Another pressed a hand to her bosom and let out a shriek of mock
horror.

“Perfect!” Martin called, pleased with his
cast.

“This is ludicrous,” Colin grumbled.

“Fiddlesticks. You just have no
imagination.” She expected him to take instant exception to her
judgment.

He didn’t. He looked at her for a moment,
his brow furrowed into those two parallel lines that made Brenda
weak in the knees, pushed his glasses up his nose, and frowned at
the scene again. “Perhaps.”

Perhaps? His qualified response astounded
Brenda. “You mean you admit it?”

“I don’t admit anything, dash it. I said
perhaps I lack the sort of imagination that can take pleasure in
nonsense of this nature.”

“I see.” Drat the man. He was so difficult.
“Don’t you ever feel the need to escape from everyday life?” she
asked curiously. “I mean, don’t you ever get tired of being serious
and studious every minute of the day?”

He glowered at her for a second then turned
back to the scene. “No, I can’t say that I do.”

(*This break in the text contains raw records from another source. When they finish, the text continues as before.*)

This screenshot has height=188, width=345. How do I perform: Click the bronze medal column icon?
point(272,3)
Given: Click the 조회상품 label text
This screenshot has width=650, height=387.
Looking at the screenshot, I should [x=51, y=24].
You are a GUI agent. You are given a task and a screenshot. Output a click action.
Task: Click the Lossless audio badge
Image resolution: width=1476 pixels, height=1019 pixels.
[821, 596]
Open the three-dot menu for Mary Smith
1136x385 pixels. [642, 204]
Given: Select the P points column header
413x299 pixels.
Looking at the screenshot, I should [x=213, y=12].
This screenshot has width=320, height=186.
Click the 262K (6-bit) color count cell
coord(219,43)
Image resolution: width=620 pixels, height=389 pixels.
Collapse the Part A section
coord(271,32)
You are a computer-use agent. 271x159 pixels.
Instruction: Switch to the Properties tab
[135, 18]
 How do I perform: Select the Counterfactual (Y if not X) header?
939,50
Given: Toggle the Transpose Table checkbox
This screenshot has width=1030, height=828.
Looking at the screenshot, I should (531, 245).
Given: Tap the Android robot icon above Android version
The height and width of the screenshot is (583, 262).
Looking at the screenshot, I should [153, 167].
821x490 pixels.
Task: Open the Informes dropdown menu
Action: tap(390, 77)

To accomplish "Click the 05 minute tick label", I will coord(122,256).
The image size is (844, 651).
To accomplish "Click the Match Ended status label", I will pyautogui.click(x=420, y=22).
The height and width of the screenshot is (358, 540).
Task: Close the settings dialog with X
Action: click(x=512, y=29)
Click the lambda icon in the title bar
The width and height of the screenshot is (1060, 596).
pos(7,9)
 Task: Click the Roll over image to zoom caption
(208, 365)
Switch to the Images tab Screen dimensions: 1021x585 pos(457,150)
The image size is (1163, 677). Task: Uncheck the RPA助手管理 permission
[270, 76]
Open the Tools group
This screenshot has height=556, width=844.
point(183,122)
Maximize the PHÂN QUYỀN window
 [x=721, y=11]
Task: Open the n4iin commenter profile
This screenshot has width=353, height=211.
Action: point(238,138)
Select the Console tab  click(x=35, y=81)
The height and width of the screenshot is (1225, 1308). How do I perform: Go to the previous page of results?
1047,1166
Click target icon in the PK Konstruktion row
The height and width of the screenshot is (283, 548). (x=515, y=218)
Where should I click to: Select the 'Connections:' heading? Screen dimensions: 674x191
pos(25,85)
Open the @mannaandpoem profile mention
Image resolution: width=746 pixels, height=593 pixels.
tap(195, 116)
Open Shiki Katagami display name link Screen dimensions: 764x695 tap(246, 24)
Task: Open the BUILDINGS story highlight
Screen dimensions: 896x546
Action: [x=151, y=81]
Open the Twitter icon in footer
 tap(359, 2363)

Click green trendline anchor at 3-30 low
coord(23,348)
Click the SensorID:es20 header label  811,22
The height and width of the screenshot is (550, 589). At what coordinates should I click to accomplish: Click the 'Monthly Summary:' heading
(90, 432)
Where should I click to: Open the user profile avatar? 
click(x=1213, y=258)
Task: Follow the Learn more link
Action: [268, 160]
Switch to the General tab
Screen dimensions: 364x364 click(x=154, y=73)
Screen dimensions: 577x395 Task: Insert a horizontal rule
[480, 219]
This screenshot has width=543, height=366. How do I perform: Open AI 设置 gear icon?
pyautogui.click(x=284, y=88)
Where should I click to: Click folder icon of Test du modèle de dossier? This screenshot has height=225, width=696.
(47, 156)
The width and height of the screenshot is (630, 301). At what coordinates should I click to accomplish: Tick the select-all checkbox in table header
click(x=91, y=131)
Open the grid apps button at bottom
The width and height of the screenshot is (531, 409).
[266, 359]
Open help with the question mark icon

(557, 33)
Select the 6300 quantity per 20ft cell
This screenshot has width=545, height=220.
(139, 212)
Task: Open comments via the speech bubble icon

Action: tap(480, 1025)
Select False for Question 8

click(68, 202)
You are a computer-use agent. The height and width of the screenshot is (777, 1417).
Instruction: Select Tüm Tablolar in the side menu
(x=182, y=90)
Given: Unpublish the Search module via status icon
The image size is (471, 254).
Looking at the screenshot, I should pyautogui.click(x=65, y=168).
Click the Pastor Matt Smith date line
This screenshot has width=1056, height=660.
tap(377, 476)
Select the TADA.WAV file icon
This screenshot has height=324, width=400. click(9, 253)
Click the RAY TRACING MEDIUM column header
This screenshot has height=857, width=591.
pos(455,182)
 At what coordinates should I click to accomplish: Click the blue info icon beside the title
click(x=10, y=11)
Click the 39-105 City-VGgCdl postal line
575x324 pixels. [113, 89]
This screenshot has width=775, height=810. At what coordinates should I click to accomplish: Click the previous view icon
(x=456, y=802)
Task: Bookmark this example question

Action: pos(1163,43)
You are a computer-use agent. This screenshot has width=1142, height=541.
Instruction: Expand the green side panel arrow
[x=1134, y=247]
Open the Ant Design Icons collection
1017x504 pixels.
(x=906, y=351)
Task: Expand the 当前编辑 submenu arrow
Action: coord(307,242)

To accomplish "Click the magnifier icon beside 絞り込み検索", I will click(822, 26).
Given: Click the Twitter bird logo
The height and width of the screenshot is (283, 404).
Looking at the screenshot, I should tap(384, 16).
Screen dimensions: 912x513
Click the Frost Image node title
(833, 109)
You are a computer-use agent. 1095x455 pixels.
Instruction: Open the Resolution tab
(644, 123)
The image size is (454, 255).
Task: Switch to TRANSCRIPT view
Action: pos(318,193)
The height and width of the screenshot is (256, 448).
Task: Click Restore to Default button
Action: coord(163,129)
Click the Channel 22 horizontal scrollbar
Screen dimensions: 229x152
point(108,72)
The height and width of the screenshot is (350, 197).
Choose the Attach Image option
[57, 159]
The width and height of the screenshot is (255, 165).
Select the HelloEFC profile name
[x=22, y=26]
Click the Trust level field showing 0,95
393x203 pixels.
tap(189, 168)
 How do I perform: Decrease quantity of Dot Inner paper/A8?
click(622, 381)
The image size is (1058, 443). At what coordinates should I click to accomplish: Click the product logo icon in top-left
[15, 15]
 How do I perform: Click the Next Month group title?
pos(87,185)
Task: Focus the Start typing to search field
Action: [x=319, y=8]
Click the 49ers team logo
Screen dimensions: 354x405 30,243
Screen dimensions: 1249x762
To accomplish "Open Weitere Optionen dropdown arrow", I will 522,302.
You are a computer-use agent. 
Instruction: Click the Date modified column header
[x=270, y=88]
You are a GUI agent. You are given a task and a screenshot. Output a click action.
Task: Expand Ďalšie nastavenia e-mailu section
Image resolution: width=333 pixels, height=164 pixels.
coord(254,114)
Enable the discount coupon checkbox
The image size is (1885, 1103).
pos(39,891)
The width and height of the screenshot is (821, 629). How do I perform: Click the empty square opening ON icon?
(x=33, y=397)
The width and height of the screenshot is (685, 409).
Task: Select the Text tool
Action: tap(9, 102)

“Do you ever go to the moving pictures?”

“Sometimes.” The admission came out sounding
grudging.

“Do you enjoy them?”

“Some of them. Not the ones that depict
history inaccurately.”

“Don’t you ever take comfort in pretending?
Even if that means pretending things happened differently from the
way they really did?”

“No.” The word was clipped.

She heaved a large sigh. “That’s too
bad.”

Turning completely away from the action and
eyeing her suspiciously, Colin said, “Why is it too bad? Is it
wrong to prefer reality to idiotic fantasy?”

“Tosh. This is fun.” She squinted at him. “I
really do believe you’d be happier if you learned how to have fun,
Colin.”

“I doubt it. Not if fun means appreciating
inaccurate depictions of historical events.”

“I’m not talking about that. I’m talking
about taking things a trifle less seriously. Enjoying life.”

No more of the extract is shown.